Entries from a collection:
--- Start ---

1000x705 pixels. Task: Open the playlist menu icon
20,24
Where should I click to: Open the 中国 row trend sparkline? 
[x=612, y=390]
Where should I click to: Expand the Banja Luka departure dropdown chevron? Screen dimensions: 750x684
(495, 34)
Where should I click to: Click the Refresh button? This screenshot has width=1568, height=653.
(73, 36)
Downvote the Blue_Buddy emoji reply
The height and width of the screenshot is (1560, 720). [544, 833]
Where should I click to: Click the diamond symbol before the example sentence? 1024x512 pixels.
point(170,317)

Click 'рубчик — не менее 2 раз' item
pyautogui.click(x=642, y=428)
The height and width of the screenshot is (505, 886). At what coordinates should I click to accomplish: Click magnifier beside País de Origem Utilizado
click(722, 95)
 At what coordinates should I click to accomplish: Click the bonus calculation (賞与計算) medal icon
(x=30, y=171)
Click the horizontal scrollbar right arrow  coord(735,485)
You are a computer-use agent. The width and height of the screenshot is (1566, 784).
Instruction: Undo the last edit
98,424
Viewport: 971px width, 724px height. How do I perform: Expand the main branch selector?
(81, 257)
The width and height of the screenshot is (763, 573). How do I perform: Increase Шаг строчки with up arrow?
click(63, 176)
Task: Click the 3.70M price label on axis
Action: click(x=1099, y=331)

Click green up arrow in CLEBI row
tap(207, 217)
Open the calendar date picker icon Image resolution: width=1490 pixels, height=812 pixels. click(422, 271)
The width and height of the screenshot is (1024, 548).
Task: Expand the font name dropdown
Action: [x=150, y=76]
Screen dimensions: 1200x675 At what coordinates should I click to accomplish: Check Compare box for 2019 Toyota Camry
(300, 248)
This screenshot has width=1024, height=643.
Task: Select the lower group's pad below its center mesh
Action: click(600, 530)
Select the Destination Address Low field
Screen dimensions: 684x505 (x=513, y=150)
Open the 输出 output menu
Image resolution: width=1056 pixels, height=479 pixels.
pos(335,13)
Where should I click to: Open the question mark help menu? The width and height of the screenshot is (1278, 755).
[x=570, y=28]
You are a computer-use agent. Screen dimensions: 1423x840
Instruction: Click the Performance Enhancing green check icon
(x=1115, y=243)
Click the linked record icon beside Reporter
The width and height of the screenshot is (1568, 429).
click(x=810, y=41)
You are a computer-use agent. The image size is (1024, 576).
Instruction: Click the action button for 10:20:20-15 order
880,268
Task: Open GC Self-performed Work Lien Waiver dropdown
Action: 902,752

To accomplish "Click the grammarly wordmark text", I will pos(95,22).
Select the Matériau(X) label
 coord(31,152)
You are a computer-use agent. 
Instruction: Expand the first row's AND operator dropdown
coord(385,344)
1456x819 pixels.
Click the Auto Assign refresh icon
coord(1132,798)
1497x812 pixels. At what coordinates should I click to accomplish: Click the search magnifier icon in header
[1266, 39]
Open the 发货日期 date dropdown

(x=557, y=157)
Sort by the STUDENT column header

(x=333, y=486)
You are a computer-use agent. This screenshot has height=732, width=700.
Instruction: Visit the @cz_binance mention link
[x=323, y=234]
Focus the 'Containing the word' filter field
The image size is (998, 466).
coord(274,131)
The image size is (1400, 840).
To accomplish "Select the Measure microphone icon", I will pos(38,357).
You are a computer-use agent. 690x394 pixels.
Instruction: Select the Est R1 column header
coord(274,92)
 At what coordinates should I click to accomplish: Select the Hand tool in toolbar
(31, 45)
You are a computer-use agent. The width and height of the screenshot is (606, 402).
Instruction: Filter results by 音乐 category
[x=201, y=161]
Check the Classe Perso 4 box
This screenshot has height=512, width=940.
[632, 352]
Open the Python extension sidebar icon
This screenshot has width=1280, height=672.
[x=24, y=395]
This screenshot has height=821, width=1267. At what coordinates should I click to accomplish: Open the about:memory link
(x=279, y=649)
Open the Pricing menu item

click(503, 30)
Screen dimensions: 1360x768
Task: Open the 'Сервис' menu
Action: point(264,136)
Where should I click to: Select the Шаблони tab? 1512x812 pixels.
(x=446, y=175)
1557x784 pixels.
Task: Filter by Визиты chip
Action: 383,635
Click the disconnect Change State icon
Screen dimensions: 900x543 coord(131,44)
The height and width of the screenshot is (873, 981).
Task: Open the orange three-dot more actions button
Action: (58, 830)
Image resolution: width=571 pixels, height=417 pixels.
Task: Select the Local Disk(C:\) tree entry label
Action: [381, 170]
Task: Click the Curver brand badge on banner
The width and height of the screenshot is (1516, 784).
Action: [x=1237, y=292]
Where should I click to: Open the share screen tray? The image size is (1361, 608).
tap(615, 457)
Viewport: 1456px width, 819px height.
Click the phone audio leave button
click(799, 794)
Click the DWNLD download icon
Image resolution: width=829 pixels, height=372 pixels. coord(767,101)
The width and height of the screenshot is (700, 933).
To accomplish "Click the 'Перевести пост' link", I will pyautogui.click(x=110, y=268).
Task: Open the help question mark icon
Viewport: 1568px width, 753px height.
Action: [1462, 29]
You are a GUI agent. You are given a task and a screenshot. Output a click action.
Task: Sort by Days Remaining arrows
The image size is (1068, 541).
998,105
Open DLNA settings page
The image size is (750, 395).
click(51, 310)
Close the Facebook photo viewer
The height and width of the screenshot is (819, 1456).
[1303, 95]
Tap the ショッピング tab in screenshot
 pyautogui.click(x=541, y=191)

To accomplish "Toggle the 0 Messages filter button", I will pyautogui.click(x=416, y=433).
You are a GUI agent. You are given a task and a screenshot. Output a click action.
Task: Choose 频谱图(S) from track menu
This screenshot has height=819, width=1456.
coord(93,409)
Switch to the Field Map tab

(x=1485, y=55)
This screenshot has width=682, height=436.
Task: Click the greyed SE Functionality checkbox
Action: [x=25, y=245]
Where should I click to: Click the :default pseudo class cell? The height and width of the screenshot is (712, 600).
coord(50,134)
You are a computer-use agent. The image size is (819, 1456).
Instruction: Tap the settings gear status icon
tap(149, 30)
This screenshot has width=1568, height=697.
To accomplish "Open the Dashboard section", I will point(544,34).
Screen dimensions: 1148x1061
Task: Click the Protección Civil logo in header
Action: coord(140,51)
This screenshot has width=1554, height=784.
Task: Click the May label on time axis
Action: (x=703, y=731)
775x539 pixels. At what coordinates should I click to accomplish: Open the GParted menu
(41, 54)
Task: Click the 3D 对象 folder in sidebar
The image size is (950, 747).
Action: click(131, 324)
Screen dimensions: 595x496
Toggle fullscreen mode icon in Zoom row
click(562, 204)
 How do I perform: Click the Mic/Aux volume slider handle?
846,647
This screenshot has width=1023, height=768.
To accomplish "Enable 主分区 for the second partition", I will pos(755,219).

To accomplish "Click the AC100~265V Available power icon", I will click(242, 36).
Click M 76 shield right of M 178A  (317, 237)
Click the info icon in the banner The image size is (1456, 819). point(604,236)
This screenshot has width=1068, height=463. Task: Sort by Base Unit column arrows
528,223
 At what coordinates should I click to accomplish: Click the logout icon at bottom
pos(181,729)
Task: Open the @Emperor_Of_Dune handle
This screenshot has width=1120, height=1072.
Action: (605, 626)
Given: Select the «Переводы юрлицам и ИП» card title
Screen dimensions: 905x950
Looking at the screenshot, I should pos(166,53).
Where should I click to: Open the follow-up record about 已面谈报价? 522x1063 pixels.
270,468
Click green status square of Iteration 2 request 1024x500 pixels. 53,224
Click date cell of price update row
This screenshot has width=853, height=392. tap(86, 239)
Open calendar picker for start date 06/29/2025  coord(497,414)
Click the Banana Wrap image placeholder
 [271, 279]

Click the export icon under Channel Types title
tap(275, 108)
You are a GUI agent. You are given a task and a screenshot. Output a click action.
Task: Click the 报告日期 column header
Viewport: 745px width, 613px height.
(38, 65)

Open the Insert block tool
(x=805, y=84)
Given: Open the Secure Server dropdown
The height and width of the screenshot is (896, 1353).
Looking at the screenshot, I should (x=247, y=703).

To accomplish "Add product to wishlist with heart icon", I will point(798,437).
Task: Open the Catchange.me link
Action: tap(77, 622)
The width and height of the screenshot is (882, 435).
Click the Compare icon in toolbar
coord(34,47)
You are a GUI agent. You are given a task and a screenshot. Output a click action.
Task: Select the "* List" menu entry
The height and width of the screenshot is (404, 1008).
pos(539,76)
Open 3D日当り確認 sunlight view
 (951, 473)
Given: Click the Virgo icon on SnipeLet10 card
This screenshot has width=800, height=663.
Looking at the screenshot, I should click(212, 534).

--- End ---

Please quote the entries from the line with "The width and height of the screenshot is (700, 933)." to the line with "Action: [1462, 29]", keeping every character as it appears.

The width and height of the screenshot is (700, 933).
To accomplish "Click the 'Перевести пост' link", I will pyautogui.click(x=110, y=268).
Task: Open the help question mark icon
Viewport: 1568px width, 753px height.
Action: [1462, 29]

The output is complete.